Stored data entries:
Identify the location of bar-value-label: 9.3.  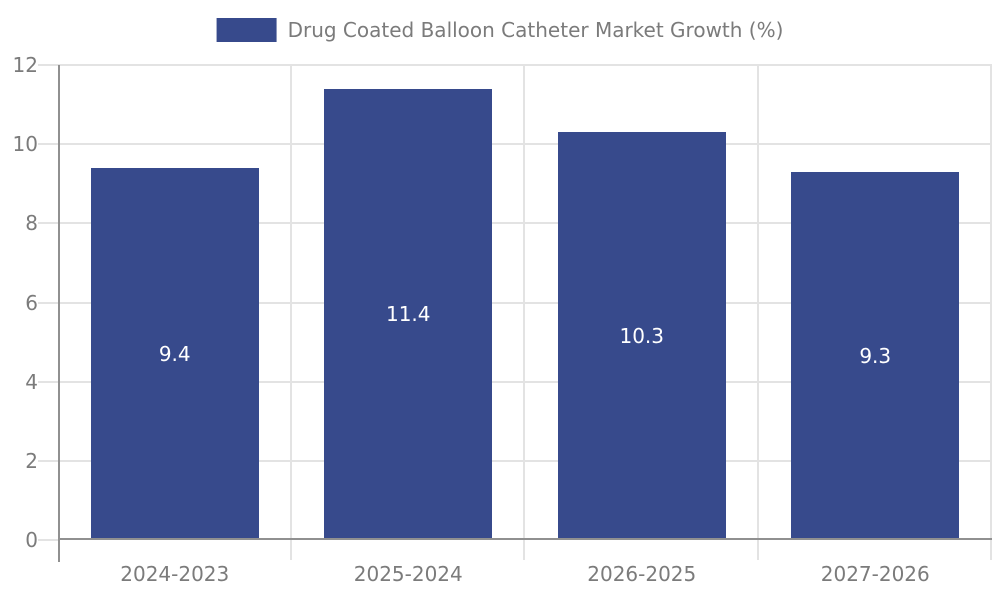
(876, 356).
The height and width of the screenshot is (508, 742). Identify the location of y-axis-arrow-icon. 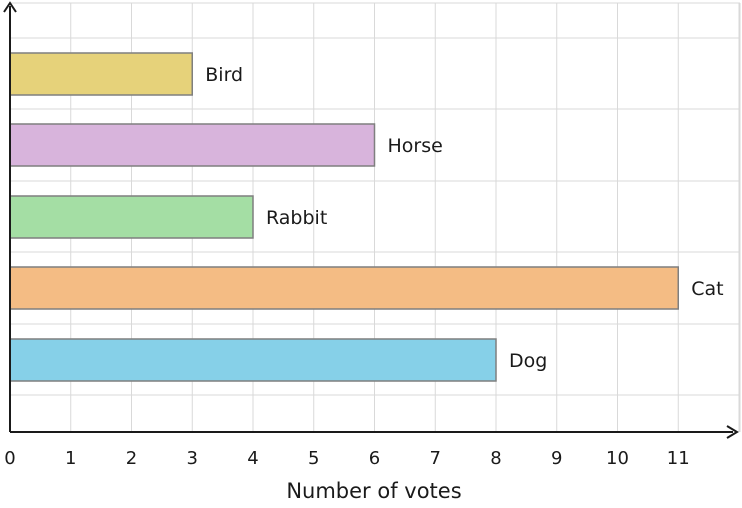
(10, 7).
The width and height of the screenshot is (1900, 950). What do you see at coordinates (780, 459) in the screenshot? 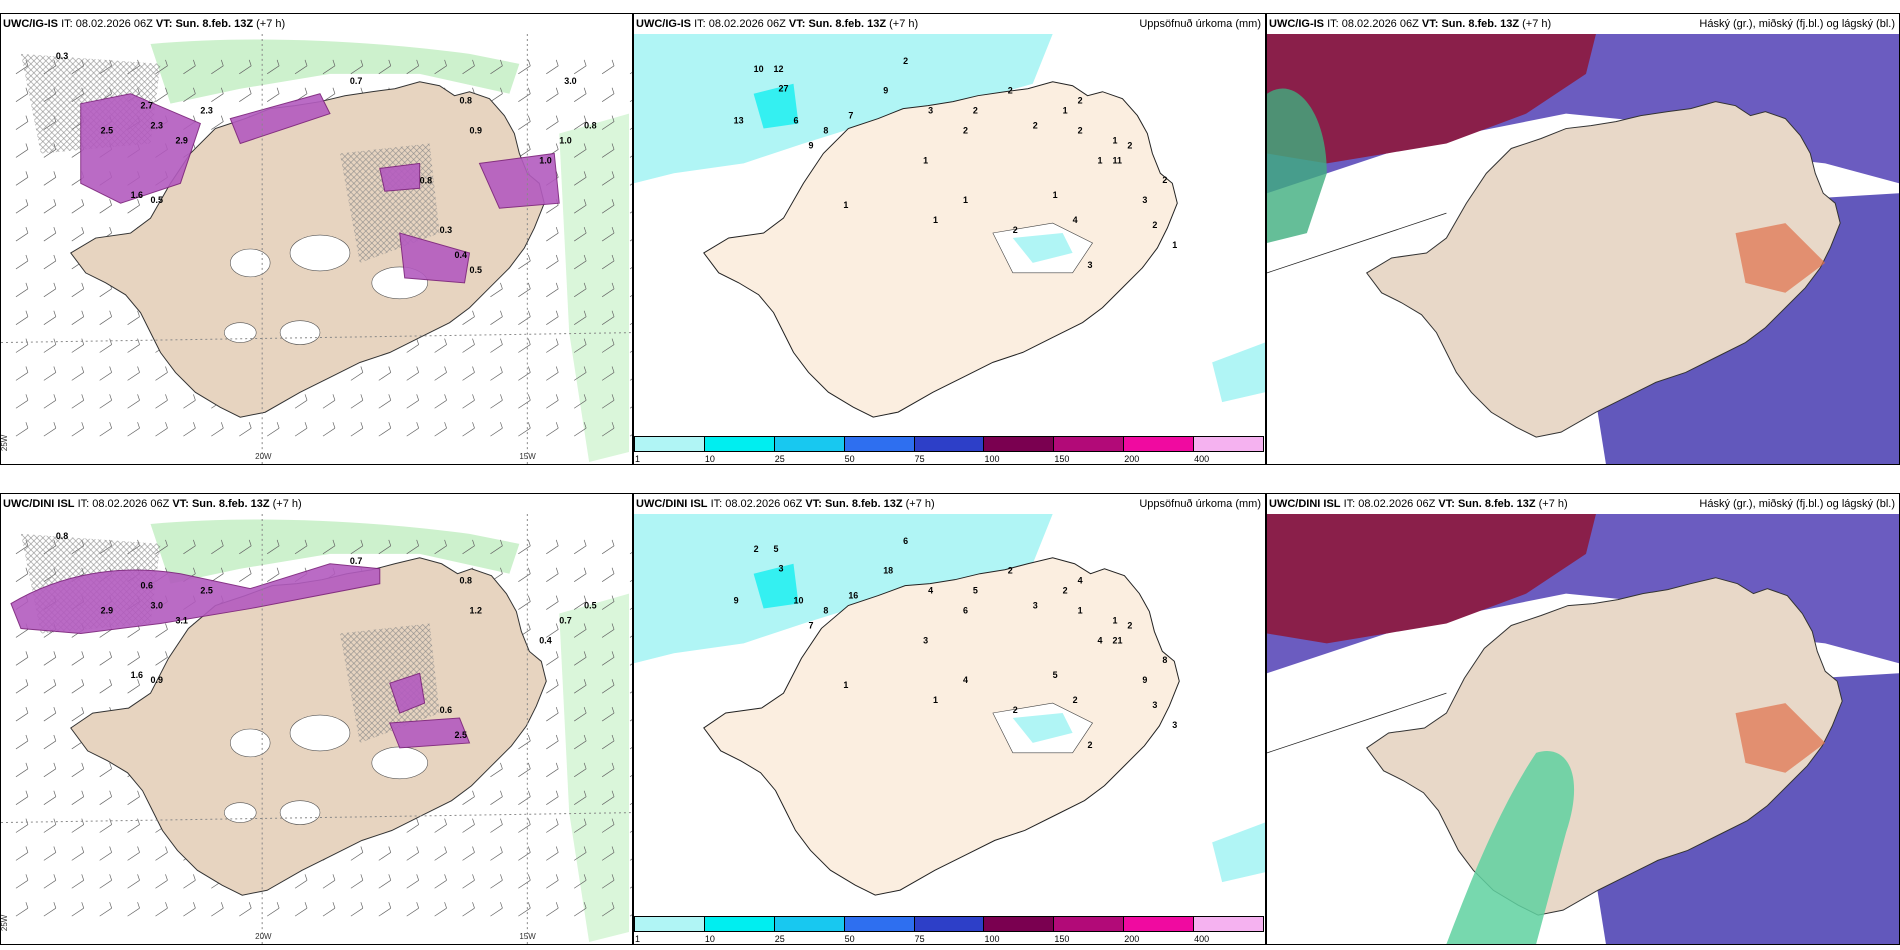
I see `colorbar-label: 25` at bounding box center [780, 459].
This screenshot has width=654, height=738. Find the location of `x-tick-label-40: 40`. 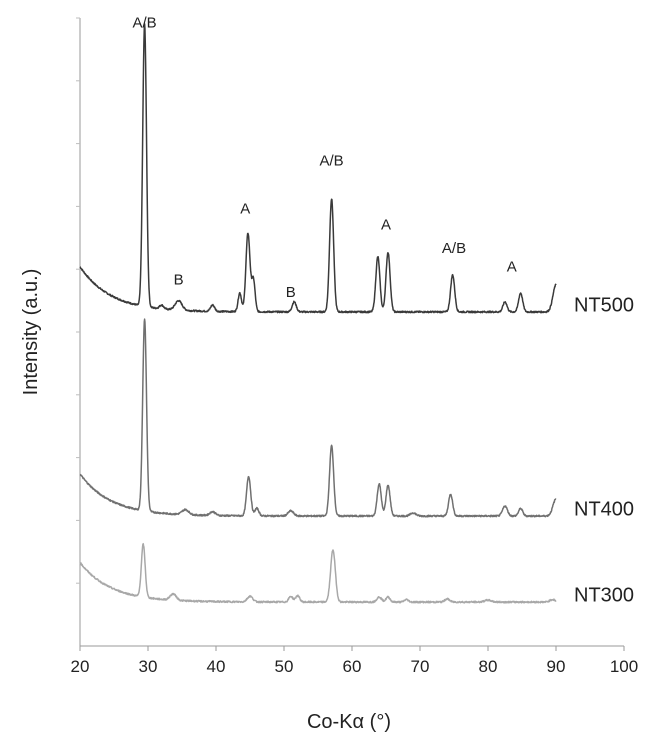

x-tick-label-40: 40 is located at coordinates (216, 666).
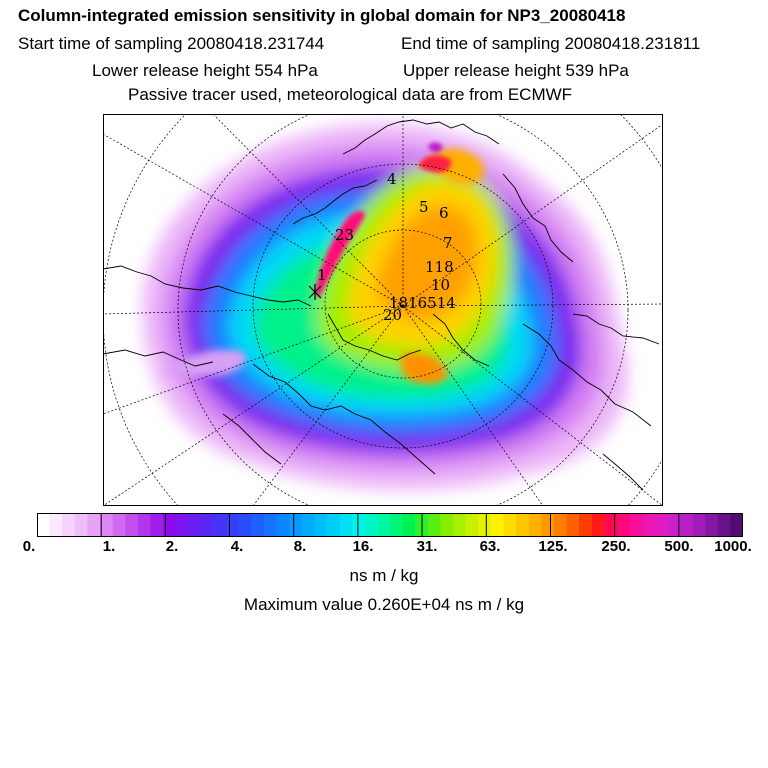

ABOUT THIS EXERCISE: Convert the entries from the line containing "This screenshot has" through the end of the entries into a Markdown table with the columns Row and Line, leaving out blank lines and the pictures.

RESPONSE AREA:
| Row | Line |
|---|---|
| 1 | This screenshot has width=654, height=738. Find the location of `x-tick-label-40: 40`.  |
| 2 | x-tick-label-40: 40 is located at coordinates (216, 666). |